● Exercise data:
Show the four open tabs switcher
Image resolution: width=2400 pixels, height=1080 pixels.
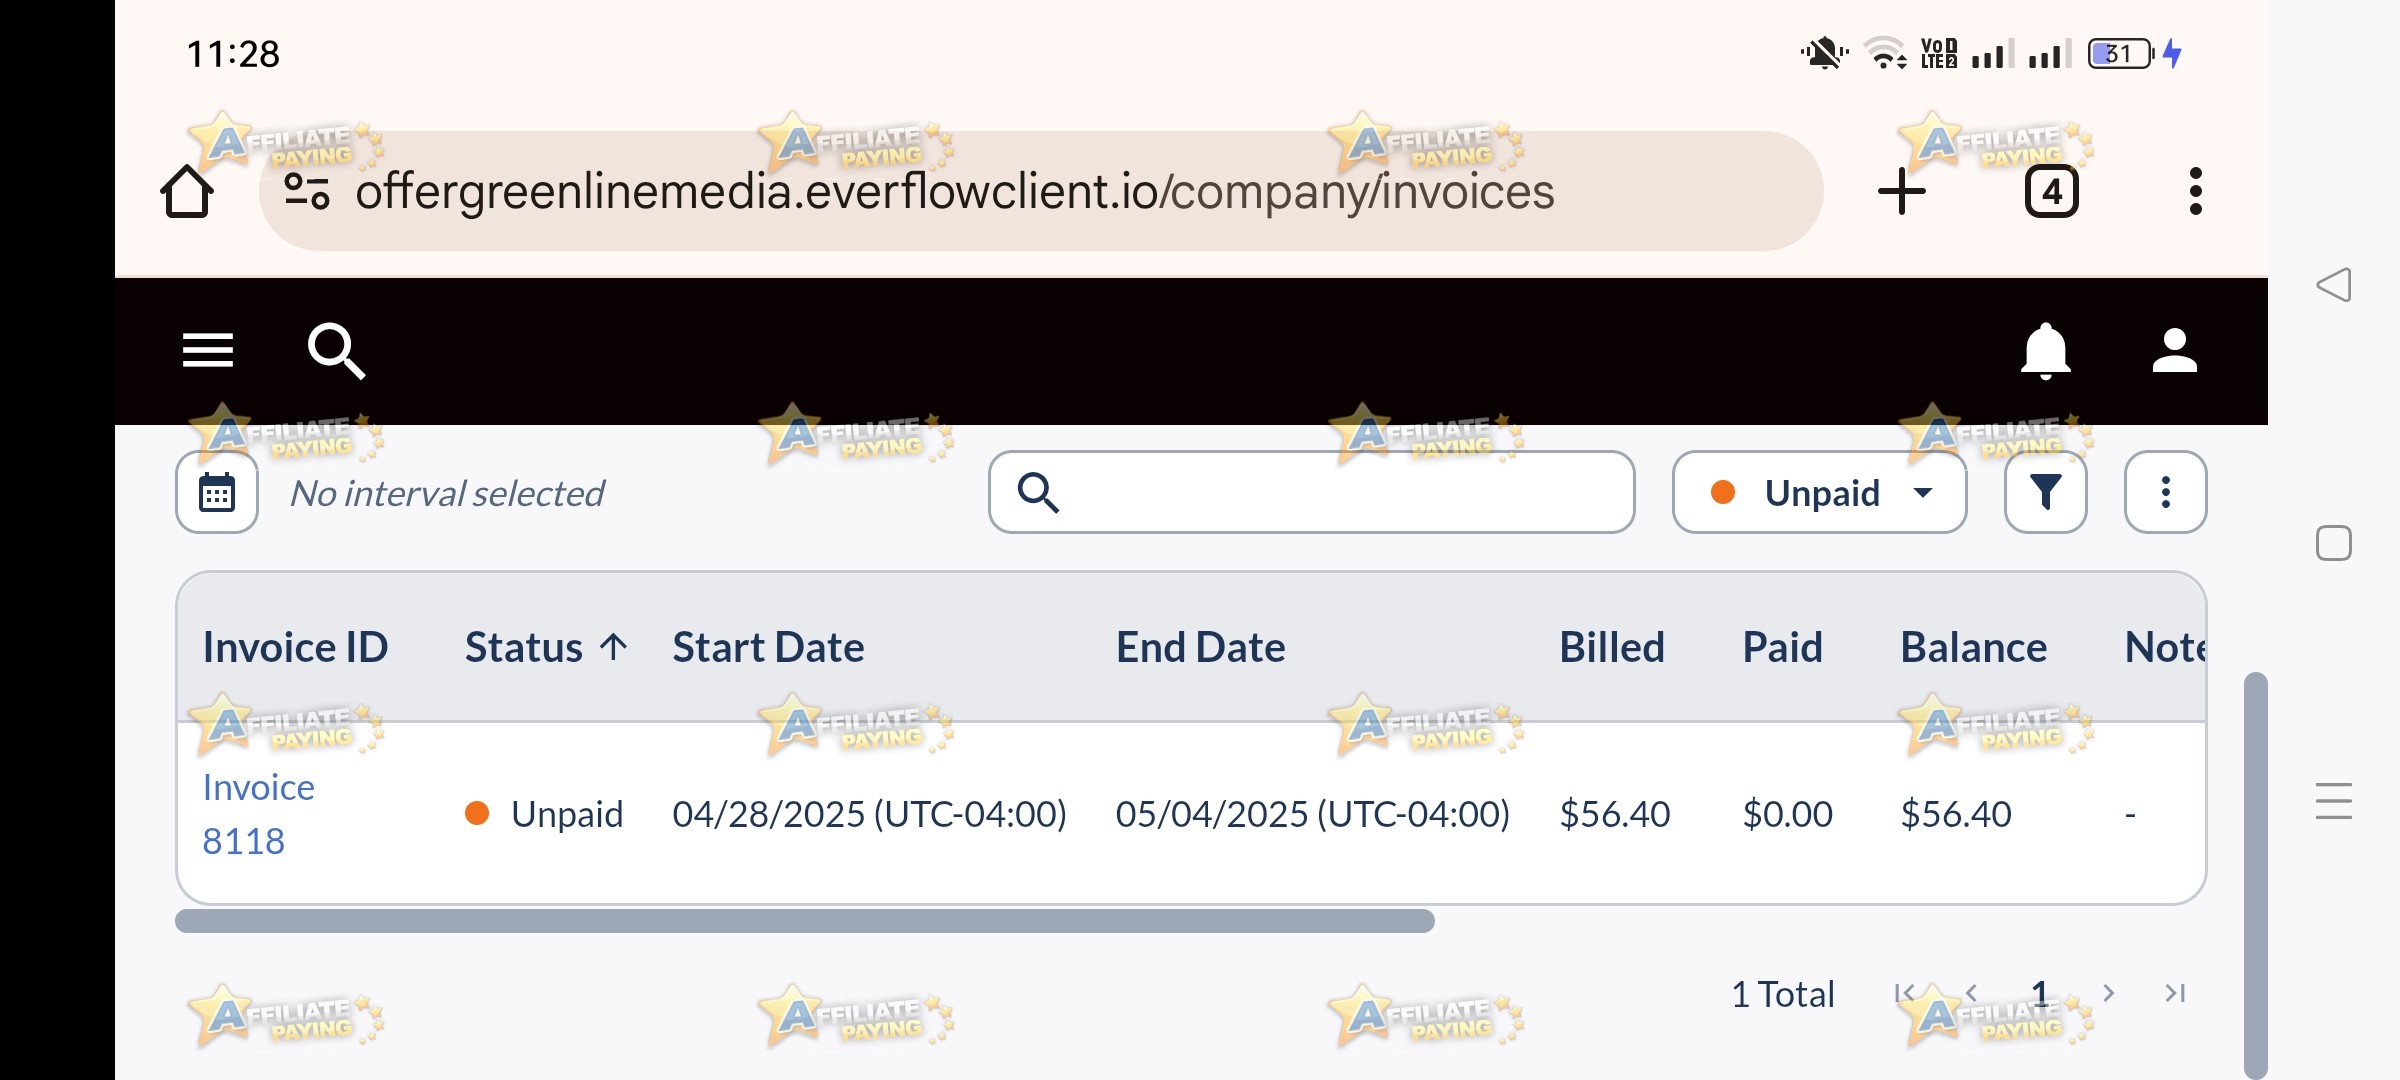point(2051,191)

--

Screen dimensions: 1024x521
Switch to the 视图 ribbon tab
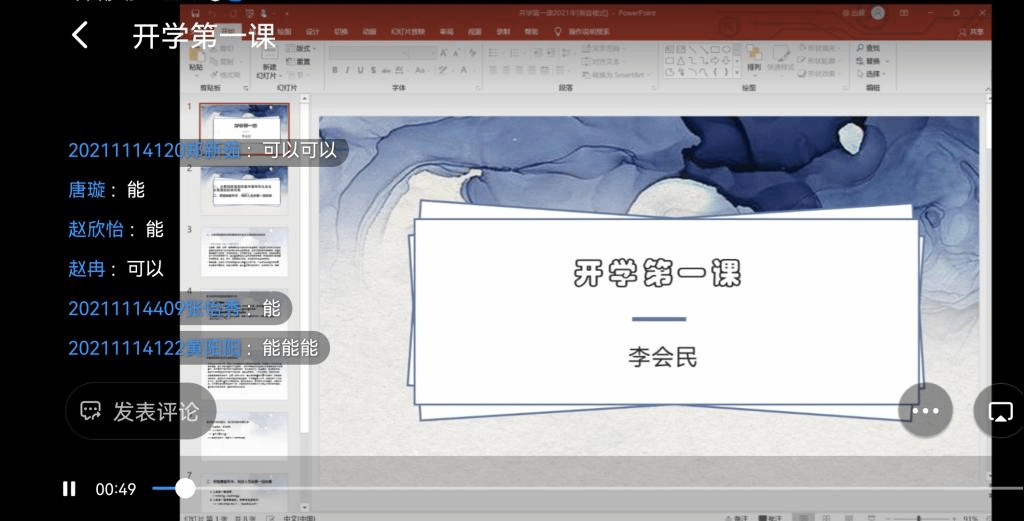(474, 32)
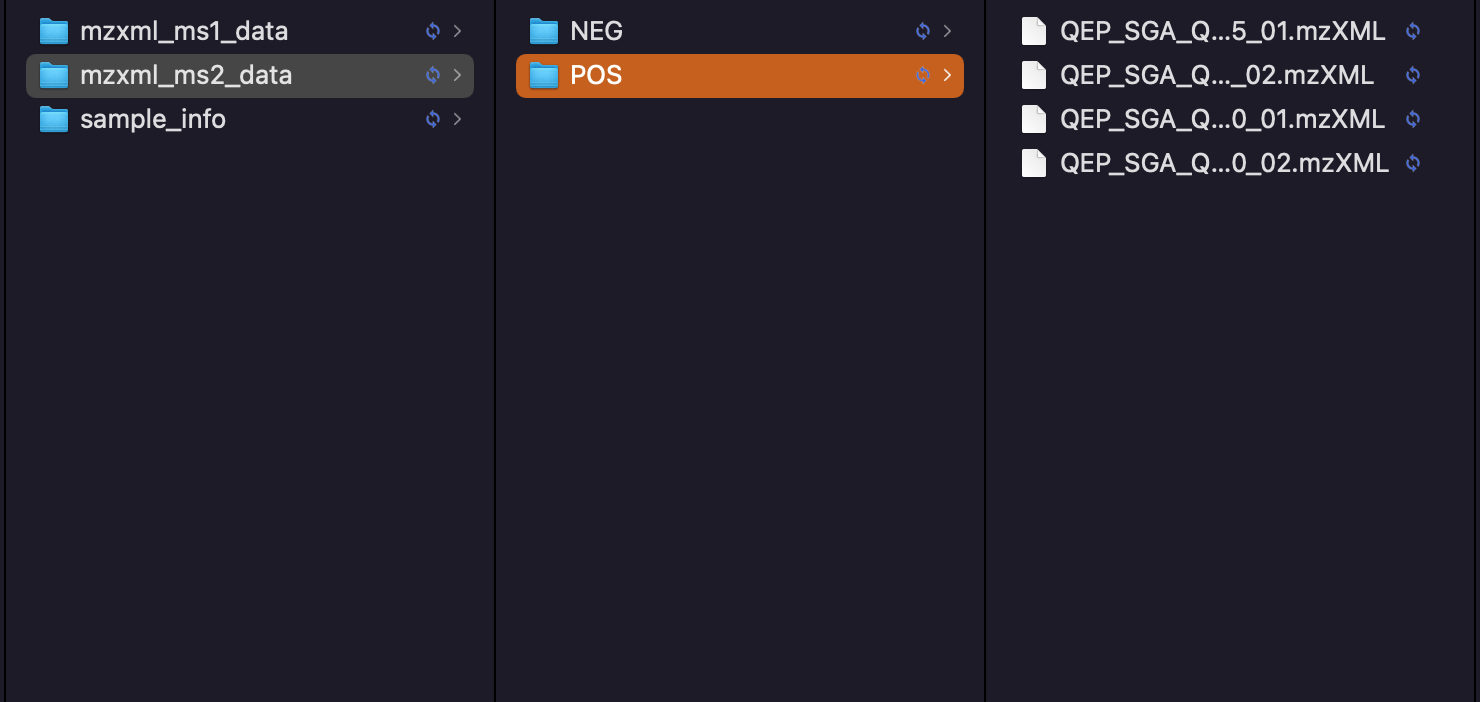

● Exercise details: Render the listing from the line with "Show the four open tabs switcher" up to and including the line with "point(2051,191)" as a Markdown table with the columns No. and Line, giving one numbered row to each nonblank line. Leave the pictures out of the table.

● Result of the task:
| No. | Line |
|---|---|
| 1 | Show the four open tabs switcher |
| 2 | Image resolution: width=2400 pixels, height=1080 pixels. |
| 3 | point(2051,191) |